▶ [Exercise instructions] Starting at the line with "The width and height of the screenshot is (509, 904).", repeat every line exactly until the records end, including the last one.

[Stored records]
********************

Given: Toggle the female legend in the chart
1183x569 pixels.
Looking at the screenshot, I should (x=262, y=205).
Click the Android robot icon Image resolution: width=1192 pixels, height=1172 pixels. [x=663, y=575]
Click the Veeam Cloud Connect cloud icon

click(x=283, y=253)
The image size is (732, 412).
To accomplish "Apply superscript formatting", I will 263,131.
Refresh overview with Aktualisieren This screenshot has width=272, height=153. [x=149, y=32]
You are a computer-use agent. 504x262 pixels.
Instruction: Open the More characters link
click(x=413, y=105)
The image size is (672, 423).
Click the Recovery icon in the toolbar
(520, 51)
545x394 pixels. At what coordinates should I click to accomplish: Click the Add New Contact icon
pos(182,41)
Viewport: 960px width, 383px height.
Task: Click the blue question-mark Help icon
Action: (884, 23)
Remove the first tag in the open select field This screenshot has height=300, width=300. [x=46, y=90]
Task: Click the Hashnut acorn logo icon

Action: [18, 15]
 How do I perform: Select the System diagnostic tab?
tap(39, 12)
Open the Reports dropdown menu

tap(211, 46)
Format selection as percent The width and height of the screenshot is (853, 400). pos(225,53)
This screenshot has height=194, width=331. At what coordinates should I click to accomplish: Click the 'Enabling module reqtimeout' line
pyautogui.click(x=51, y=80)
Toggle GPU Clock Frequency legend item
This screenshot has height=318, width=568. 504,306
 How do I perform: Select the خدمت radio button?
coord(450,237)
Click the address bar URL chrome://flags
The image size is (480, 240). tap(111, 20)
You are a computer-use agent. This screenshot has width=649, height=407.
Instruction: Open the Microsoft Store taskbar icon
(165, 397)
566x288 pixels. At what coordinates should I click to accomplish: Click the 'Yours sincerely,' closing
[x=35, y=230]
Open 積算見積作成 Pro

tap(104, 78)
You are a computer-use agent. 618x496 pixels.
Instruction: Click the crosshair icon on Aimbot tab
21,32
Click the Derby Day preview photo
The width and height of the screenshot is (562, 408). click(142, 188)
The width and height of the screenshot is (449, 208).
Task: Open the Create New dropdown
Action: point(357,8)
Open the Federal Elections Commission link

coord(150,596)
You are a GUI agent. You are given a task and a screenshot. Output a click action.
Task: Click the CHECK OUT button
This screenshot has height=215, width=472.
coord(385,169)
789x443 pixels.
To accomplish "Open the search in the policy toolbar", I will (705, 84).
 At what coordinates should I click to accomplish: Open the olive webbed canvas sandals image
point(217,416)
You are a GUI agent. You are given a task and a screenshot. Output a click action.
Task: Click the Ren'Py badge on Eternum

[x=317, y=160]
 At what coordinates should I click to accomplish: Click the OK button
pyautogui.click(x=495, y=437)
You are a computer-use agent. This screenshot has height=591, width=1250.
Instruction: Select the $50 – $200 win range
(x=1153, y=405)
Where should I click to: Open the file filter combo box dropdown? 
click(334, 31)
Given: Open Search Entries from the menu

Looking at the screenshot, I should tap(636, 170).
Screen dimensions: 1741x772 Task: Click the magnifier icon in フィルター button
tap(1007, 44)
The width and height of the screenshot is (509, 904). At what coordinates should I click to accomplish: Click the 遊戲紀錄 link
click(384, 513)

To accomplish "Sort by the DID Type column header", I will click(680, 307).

********************

▶ [Your solution]
The width and height of the screenshot is (509, 904). At what coordinates should I click to accomplish: Click the 遊戲紀錄 link
click(384, 513)

To accomplish "Sort by the DID Type column header", I will click(680, 307).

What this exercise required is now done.